A colleague pointed out to me that my posting on KofA is prominently displayed on Megan Whalen Turner's website...happily, appropriately attributed.

There's always been a word-of-mouth award buzz this time of year in the children's literature community. As that buzz happens more and more online, in such an easily copy-and-pasteable world, the buzz can turn into a slither... of worms escaping their can.

Here's parts of my reply to my colleague, in response to whether or not I'd be doing this next year, when I'm chairing the 2008 Newbery committee:

I won't do this myself next year, but I'm hoping a certain colleague of mine will take it over. The confidentiality issue [see p.13 in the manual] is an interesting one, with several levels.

All actual committee discussions, lists, and voting are confidential forever. There are a couple of purposes to this: mainly, so that committee members are free to say whatever they need to in discussion. Secondly, so that the award winning books "stand" as a committee consensus, without a lot of the second-guessing-gossip that you see in other awards (remember Roger's post?).

Individual committee members, though, HAVE to be able to always state their individual opinions about books, exactly so that they CAN discuss books throughout the year and form well-thought justifications. Also, it's just silly to expect someone not to express an opinion for a year.

As an example: I was on the 2004 committee that chose Tale of Despereaux as the winner and An American Plague and Olive's Ocean as honor books. I can tell you what I appreciate about these books, and what the committee as a whole appreciated about them. I can also tell you what other books I personally appreciated that year...but not what the committee thought about other books that year. That year, I continued to review titles in SLJ that carried the tag "Nina Lindsay, Oakland Public Library"....and some people knew that I was on the Newbery, but I didn't advertise it.

It is wise to consider what the world at large (and especially the blog-savvy children's lit world) will perceive. In 2003, since I wasn't chair of the committee, I figured it was fine to run my Mock Newbery (and committee procedures do encourage this)...and someone posted my listserv announcement of the winners of our discussion on amazon's listmania as something like "Nina Lindsay's Newbery picks." Now, at least they didn't claim that these were real Newbery picks. One year, in fact, someone forged a list of "This year's Newbery winners" on listmania, before the actual announcement, signing in with the chair's name and committee affiliation!

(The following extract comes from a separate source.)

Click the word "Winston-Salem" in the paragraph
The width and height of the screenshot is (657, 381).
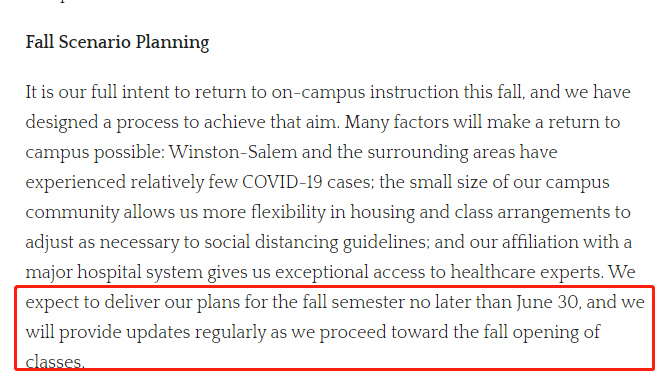pyautogui.click(x=233, y=152)
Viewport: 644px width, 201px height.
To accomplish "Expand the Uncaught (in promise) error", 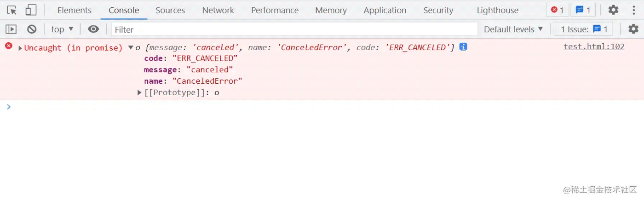I will coord(20,48).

So now consider the posting of my comment on Turner's website. (I very purposefully called these "MockNominations" as one word so they would get repeated as such. I've also very purposefully not mentioned, until now, on this blog that I'm chairing next year's committee, or even included my last name or library affiliation. But that didn't fool anyone.) I wouldn't want this to happen in a year I was on the committee...even though it doesn't breach confidentially explicitly, it could be misinterpreted. I ESPECIALLY don't want this happening when I'm chairing the committee, as the chair's main job is to facilitate open and productive discussion.